Objective. Replace "notifications bell icon" with "alerts bell icon" in the entries starting with the line containing "Task: Open the レビュー(0) tab" and going on through the line containing "Looking at the screenshot, I should [1058, 30].", and give back only those lines with everything else unchanged.
───── Records provided
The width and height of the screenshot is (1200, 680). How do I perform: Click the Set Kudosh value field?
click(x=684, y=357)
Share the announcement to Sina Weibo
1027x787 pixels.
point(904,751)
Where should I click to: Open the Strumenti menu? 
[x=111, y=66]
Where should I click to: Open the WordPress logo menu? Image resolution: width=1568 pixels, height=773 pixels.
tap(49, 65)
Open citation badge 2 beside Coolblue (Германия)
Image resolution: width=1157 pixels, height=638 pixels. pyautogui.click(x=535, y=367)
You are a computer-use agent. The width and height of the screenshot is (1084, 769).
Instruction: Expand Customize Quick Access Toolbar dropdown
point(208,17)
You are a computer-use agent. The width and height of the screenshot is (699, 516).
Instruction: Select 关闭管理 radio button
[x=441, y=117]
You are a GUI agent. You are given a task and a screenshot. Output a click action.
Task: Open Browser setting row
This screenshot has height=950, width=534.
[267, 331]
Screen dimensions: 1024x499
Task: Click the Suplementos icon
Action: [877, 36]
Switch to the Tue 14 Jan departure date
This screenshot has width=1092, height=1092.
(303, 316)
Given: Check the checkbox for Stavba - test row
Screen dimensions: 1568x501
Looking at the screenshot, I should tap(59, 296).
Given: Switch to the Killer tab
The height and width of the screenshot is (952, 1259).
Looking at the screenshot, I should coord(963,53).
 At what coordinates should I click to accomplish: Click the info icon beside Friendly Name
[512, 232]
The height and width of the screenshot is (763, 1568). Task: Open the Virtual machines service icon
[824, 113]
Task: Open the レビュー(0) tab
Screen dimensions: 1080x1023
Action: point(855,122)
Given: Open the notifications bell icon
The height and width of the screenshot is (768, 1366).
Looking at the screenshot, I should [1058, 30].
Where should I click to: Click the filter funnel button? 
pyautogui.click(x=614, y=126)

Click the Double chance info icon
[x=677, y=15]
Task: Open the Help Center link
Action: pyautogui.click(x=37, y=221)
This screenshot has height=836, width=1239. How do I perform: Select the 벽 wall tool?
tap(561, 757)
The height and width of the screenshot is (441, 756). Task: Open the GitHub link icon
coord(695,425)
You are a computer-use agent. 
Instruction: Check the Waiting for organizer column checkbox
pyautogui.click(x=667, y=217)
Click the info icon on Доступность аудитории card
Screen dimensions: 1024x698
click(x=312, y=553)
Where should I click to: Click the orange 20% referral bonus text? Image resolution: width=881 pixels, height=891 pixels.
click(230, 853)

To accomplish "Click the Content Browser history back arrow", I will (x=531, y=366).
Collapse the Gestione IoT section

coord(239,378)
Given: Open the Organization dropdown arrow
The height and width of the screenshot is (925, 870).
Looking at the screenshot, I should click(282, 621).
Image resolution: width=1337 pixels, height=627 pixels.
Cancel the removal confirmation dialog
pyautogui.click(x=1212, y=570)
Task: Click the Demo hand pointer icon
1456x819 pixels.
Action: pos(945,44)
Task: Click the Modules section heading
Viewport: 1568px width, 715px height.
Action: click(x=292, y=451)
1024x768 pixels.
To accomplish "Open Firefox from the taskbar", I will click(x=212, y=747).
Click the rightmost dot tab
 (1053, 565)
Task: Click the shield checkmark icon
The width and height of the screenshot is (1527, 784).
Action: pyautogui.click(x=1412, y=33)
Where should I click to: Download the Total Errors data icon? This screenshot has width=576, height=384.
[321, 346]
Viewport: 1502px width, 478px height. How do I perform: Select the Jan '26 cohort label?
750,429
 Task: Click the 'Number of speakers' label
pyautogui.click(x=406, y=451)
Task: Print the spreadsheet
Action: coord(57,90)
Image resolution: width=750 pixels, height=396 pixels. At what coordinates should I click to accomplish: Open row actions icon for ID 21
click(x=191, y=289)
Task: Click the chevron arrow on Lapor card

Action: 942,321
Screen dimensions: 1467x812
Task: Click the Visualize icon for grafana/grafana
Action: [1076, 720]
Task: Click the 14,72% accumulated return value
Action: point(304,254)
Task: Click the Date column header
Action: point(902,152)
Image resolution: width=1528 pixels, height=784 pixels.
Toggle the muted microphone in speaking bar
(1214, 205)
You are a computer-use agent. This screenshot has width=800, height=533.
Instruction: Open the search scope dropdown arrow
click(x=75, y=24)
──────────
Output of the exercise.
Task: Open the レビュー(0) tab
Screen dimensions: 1080x1023
Action: point(855,122)
Given: Open the alerts bell icon
The height and width of the screenshot is (768, 1366).
Looking at the screenshot, I should [1058, 30].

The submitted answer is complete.